Show every line in the rows below that contains the string "Where", matching its case exactly.

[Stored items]
* * * * * * * * *

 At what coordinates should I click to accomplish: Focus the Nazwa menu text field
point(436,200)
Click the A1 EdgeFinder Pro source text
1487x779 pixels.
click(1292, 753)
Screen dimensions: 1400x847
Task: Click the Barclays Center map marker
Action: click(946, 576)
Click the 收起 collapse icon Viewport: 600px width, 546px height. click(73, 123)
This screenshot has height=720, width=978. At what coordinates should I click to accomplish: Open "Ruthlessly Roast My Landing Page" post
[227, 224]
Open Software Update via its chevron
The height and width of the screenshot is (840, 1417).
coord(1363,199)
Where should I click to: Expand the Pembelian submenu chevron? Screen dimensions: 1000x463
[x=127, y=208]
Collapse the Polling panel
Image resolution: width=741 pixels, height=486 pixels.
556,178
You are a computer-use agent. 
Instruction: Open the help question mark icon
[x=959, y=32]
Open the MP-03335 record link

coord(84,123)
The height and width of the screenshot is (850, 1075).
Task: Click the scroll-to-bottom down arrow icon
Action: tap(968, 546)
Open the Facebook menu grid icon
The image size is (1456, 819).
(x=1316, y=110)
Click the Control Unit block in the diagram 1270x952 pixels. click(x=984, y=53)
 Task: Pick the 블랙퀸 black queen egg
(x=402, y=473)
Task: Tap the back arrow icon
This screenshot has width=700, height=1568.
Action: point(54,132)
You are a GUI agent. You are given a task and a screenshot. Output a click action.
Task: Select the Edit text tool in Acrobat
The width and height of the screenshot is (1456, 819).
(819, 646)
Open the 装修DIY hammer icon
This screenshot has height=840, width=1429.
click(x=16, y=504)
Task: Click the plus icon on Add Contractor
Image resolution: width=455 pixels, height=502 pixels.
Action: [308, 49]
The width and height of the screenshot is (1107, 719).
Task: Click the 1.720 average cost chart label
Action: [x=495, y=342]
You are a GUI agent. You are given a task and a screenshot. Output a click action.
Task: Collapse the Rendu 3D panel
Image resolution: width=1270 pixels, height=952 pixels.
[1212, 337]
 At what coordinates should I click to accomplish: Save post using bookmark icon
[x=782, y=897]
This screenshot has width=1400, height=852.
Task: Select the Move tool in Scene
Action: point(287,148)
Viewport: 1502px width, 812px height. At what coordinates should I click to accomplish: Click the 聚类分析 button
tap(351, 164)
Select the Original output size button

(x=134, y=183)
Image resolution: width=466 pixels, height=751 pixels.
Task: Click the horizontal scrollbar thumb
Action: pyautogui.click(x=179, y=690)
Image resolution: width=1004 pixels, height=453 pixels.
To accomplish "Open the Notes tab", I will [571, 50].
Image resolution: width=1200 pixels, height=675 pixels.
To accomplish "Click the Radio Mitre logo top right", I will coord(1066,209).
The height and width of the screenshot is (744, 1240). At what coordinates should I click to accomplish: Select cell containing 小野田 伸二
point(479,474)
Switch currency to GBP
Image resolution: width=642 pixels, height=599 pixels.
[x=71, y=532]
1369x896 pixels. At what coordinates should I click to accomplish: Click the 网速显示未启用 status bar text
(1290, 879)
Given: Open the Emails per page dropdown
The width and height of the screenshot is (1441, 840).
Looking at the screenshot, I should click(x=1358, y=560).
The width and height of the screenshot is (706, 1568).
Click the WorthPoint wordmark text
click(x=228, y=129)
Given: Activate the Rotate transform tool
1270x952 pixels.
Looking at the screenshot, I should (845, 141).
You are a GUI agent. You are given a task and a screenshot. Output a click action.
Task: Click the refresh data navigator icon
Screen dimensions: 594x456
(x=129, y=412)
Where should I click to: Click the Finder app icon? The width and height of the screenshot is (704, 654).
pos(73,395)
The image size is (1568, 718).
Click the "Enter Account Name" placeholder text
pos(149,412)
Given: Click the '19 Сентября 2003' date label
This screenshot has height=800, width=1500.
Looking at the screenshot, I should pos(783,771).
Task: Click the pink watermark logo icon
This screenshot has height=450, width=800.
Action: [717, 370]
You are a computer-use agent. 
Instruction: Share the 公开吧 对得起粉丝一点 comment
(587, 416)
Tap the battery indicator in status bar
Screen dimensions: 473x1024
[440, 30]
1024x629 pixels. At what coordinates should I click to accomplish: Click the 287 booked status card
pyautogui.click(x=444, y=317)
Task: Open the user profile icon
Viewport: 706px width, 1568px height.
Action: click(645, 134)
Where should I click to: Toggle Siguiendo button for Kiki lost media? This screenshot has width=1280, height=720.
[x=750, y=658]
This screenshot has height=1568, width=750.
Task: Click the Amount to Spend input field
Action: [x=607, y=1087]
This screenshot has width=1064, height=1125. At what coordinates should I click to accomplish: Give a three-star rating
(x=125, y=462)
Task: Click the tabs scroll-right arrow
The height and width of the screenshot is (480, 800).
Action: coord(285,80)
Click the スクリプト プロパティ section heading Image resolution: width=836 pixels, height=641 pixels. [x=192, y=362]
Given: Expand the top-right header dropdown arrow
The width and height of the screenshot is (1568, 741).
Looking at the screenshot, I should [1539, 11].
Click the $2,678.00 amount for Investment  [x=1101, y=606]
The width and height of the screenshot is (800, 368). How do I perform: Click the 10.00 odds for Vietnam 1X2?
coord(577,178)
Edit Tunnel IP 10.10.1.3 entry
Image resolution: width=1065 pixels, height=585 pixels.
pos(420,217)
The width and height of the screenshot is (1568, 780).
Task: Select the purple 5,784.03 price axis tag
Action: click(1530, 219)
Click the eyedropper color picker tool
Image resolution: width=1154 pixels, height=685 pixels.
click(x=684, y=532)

* * * * * * * * *

- TASK SOLUTION
Where should I click to: Expand the Pembelian submenu chevron? Screen dimensions: 1000x463
Where should I click to: Click the Finder app icon? The width and height of the screenshot is (704, 654).
Where should I click to: Toggle Siguiendo button for Kiki lost media? This screenshot has width=1280, height=720.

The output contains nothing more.